WHAT YOU SHOULD DO:
Rewrite the data from its first line through the line containing "Select heading What" as a numbered list, leaving out any blank lines.

PROVIDED DATA:
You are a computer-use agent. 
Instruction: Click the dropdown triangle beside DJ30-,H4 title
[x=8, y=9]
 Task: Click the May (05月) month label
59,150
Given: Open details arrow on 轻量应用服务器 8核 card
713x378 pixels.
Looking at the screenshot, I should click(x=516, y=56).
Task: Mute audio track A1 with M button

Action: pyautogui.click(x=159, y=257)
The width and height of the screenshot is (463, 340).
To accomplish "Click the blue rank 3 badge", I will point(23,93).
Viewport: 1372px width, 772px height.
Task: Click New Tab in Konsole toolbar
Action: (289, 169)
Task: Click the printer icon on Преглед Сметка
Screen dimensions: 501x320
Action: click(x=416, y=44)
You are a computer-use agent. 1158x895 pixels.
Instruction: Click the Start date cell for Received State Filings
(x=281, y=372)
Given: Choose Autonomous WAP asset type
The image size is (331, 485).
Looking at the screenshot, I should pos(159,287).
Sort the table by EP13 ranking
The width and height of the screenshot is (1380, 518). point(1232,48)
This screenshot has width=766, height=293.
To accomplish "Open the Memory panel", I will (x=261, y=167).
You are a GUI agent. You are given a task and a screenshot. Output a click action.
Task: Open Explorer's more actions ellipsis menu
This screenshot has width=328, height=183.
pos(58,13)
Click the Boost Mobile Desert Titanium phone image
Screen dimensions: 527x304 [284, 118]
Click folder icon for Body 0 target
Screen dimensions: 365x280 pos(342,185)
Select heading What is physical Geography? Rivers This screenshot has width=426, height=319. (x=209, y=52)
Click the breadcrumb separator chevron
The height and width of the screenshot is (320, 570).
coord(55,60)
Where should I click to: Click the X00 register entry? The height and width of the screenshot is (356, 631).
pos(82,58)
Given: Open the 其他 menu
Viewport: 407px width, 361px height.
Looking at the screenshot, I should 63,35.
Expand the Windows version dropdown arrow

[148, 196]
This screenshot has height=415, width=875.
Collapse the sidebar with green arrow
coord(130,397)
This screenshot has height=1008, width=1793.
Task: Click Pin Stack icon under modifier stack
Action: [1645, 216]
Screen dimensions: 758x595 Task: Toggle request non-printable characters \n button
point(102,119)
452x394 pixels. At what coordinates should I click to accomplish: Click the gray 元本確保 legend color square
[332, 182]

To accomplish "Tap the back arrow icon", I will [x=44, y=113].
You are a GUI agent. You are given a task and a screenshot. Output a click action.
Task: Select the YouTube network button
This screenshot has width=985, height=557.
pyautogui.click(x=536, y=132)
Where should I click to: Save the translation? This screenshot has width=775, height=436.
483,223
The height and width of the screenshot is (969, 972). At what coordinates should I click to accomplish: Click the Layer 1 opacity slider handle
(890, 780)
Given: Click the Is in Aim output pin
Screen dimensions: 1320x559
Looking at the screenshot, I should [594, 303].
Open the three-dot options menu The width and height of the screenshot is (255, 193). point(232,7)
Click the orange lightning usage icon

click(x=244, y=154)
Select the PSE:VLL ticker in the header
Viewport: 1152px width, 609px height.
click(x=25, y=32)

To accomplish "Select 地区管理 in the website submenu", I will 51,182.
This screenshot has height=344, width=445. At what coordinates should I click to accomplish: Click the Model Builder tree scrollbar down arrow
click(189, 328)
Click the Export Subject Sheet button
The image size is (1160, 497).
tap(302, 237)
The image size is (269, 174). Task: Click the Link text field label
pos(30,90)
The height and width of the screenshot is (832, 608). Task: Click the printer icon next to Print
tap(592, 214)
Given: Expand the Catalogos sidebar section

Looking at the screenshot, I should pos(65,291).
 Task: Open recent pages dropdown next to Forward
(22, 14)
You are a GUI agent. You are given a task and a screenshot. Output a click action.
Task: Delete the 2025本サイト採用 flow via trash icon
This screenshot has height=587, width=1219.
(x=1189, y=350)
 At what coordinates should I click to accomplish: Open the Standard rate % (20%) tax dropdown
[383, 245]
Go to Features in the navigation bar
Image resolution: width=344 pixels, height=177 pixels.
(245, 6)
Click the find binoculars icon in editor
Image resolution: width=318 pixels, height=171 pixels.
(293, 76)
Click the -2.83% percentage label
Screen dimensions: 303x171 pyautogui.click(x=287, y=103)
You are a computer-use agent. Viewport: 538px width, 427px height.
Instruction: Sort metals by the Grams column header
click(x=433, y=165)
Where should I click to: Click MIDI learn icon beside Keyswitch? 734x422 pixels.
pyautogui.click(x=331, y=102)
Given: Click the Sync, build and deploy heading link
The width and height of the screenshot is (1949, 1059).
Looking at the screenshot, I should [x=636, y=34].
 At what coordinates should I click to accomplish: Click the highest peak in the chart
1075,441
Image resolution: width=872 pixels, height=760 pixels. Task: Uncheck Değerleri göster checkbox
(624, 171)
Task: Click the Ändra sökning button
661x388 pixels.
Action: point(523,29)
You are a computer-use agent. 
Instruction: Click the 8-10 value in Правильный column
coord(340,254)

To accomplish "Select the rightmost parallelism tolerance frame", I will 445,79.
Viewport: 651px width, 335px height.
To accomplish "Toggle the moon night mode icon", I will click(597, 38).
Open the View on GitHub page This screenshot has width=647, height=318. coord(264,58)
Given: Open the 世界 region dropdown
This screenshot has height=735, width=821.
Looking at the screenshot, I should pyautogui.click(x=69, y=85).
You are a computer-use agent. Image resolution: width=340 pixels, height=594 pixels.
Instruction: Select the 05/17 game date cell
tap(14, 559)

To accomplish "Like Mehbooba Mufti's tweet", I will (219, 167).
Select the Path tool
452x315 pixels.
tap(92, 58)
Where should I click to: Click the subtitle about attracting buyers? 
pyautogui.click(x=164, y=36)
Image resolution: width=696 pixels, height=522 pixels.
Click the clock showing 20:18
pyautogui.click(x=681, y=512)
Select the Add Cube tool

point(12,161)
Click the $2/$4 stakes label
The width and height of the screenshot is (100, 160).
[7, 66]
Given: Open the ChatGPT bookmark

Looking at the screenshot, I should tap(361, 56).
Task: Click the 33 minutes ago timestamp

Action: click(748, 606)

OUTPUT OF THE EXERCISE:
1. You are a computer-use agent. 
2. Instruction: Click the dropdown triangle beside DJ30-,H4 title
3. [x=8, y=9]
4.  Task: Click the May (05月) month label
5. 59,150
6. Given: Open details arrow on 轻量应用服务器 8核 card
7. 713x378 pixels.
8. Looking at the screenshot, I should click(x=516, y=56).
9. Task: Mute audio track A1 with M button
10. Action: pyautogui.click(x=159, y=257)
11. The width and height of the screenshot is (463, 340).
12. To accomplish "Click the blue rank 3 badge", I will point(23,93).
13. Viewport: 1372px width, 772px height.
14. Task: Click New Tab in Konsole toolbar
15. Action: (289, 169)
16. Task: Click the printer icon on Преглед Сметка
17. Screen dimensions: 501x320
18. Action: click(x=416, y=44)
19. You are a computer-use agent. 1158x895 pixels.
20. Instruction: Click the Start date cell for Received State Filings
21. (x=281, y=372)
22. Given: Choose Autonomous WAP asset type
23. The image size is (331, 485).
24. Looking at the screenshot, I should pos(159,287).
25. Sort the table by EP13 ranking
26. The width and height of the screenshot is (1380, 518). point(1232,48)
27. This screenshot has width=766, height=293.
28. To accomplish "Open the Memory panel", I will (x=261, y=167).
29. You are a GUI agent. You are given a task and a screenshot. Output a click action.
30. Task: Open Explorer's more actions ellipsis menu
31. This screenshot has width=328, height=183.
32. pos(58,13)
33. Click the Boost Mobile Desert Titanium phone image
34. Screen dimensions: 527x304 [284, 118]
35. Click folder icon for Body 0 target
36. Screen dimensions: 365x280 pos(342,185)
37. Select heading What is physical Geography? Rivers This screenshot has width=426, height=319. (x=209, y=52)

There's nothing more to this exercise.